**Task material**:
-*-

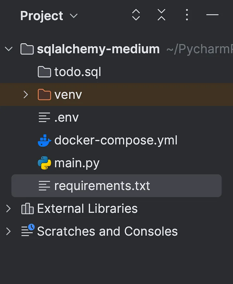Expand Scratches and Consoles node

pos(8,231)
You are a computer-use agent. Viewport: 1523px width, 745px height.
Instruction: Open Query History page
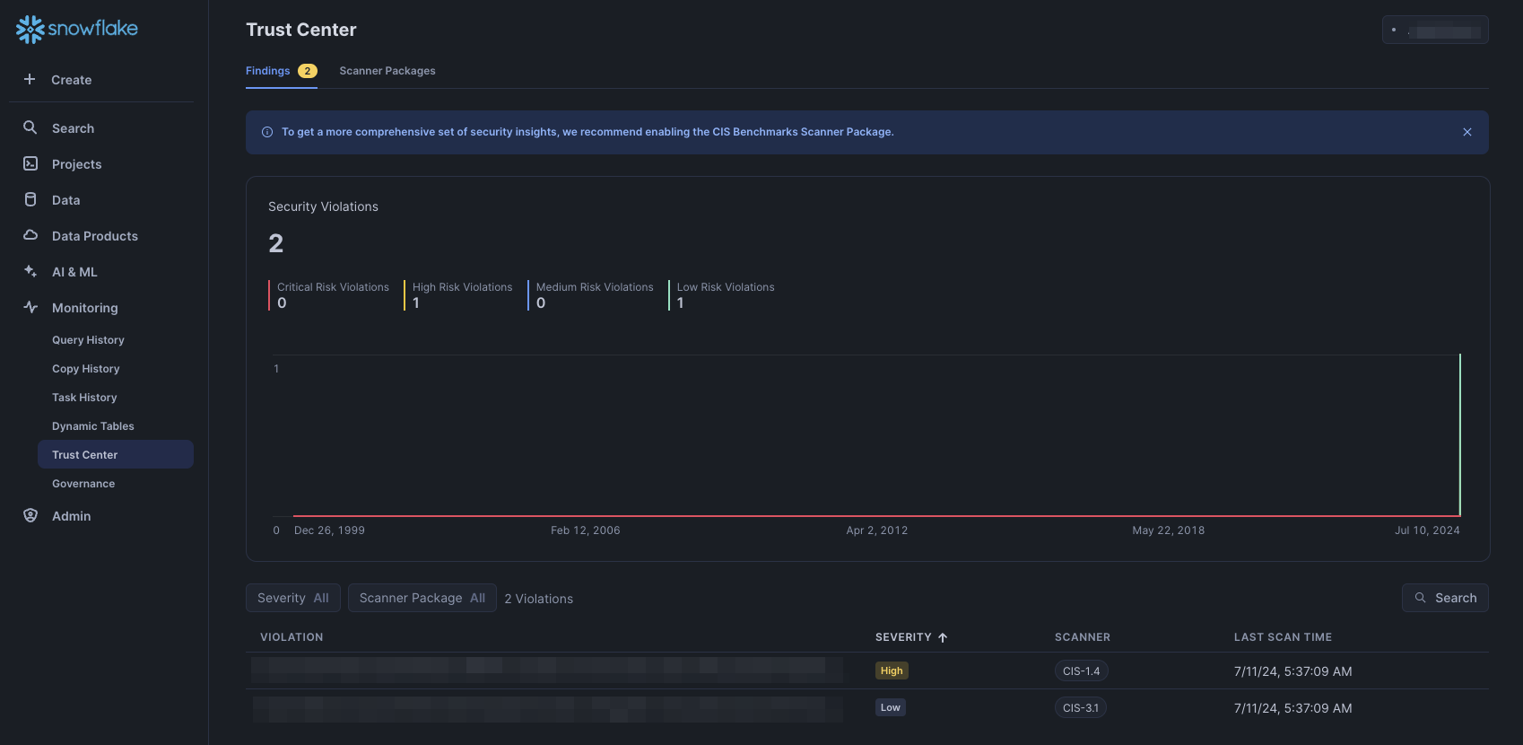(x=88, y=340)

-*-

**Work to complete**: Express the data above as a Markdown table with a "Row" column for the row number and a "Line" column for the line, and skip blank lines. Leave the pictures out.

**Exercise answer**:
| Row | Line |
|---|---|
| 1 | Expand Scratches and Consoles node |
| 2 | pos(8,231) |
| 3 | You are a computer-use agent. Viewport: 1523px width, 745px height. |
| 4 | Instruction: Open Query History page |
| 5 | (x=88, y=340) |